The horizon of Egypt’s gas sector is also steadily shrinking. Ambitious plans to expand the Arab Gas Pipeline as far as Turkey, to link it to the European market, have been relegated to the realm of dreams. It also remains to be seen whether prices to Jordan will be raised further or whether that deal too will be annulled. Hassan Younis, minister of electricity and energy, made it clear that the gas originally sent to Israel will now be diverted to the domestic market. But despite claims that Egypt could benefit from using the gas at home, the 2.1 billion cubic meters (BCM) shipped in 2010 is a small part of Egypt’s total output of 61 BCM.
Israel will suffer some short-term pain for Egypt’s decision. It has already begun contingency plans, however, stepping up output from its existing domestic fields and planning a fast-tracked LNG import terminal. It could be operational as early as the end of this year and would more than replace the lost Egyptian gas — though at three times the price.
Additionally, while Egypt’s gas future looks gloomy without major reforms, Israel’s has been transformed by new discoveries in the deep waters of the eastern Mediterranean. The first big find, the Tamar gas field, is due to start production in April 2013. Egypt has thus given Israel a useful opportunity not only to escape from a deal that was about to become unnecessary, but also to claim damages and the moral high ground.
The timing is admittedly awkward for Israel, given that its electricity company has been negotiating gas purchase agreements with the companies developing Tamar at the same time as the Knesset passed a law imposing higher taxes and royalties on profits from the fields. Now — with the energy companies aware that Israel needs their gas supplies more than ever before — the electricity company’s bargaining position has weakened significantly.
But in the longer term, the picture is bright. Even without Tamar, the Leviathan gas field alone — found in 2010 and due to enter production in 2017 — could supply increasing Israeli demand up to 2030 and still have a 20-year reserve remaining.
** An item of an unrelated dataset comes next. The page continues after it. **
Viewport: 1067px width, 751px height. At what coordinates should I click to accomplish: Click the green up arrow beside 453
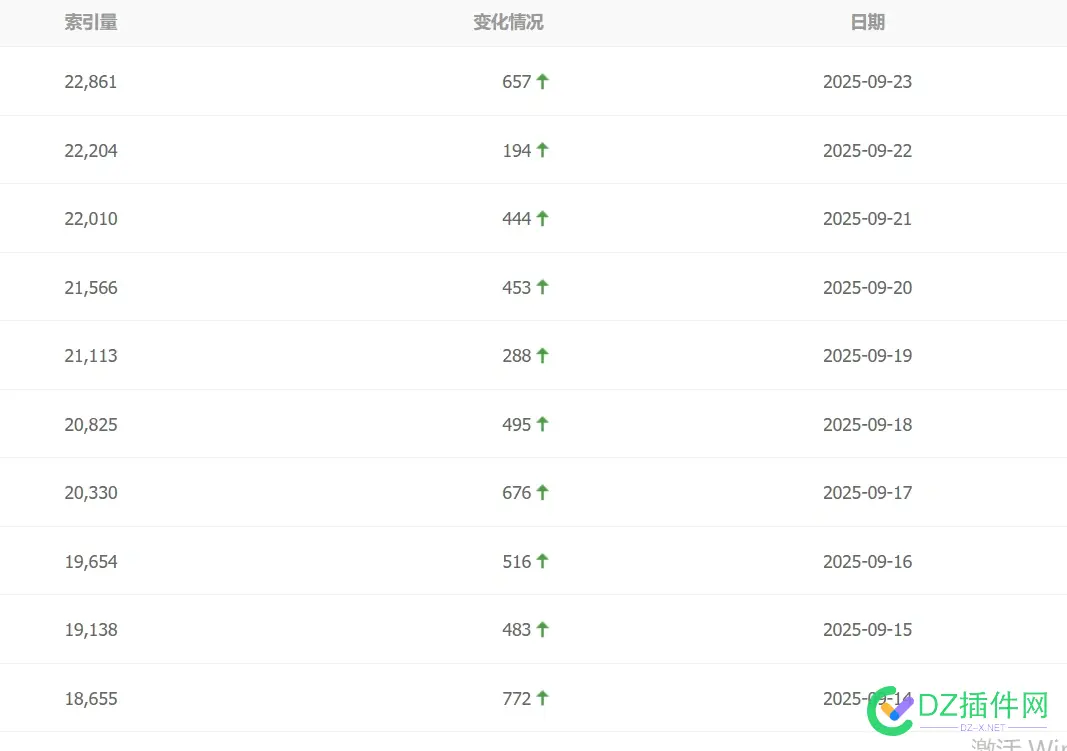click(542, 287)
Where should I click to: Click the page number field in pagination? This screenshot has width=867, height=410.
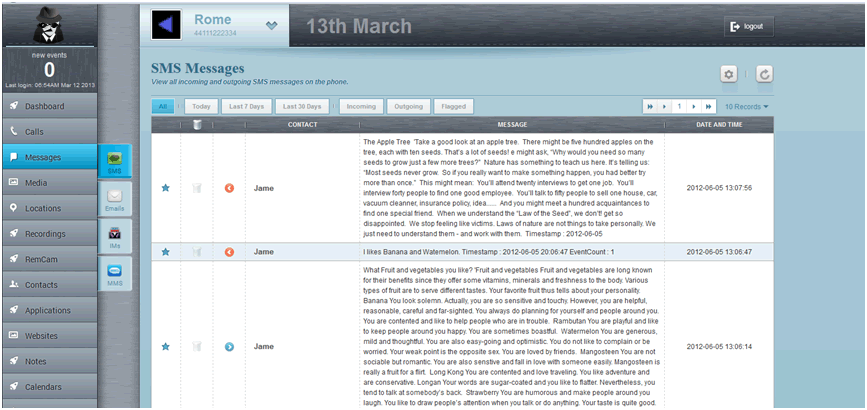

With significant remaining exploration potential, Israel could therefore become a major exporter. Energy-poor Jordan is a likely market; the Hashemite Kingdom is already set to lose $2.1 billion this year due to the pipeline bombings. The other countries on the eastern shore of the Mediterranean, Syria and Lebanon, are obviously not possible customers for Israel, barring a seismic political realignment. Iraq should be the major supplier for these countries, but Baghdad is locked in a lengthy internal debate concerning gas requirements for domestic use.
In a remarkable role reversal, it is even conceivable that Israel could end up sending gas to Egypt. Or Israel may expand its share in the European market by becoming a significant LNG exporter in its own right, perhaps via Cyprus, which enjoyed a significant discovery of its own last October. Either way, Israel draws its neighbors closer into its economic orbit, while at the same time diminishing Egypt’s role. This will also strengthen the determination of Lieberman and Prime Minister Benjamin Netanyahu to press ahead with offshore gas development despite territorial disputes with Lebanon and Turkey (via the conflict over the divided island of Cyprus).
The cancellation of the unloved gas deal should not be overplayed as a token of hostility from the new Egypt toward Israel. But it does remove one plank of their already shaky economic cooperation. And it demonstrates that, under its current leadership, Egypt’s political and economic clout is further dwindling at the very moment that Tel Aviv has landed an unexpected windfall.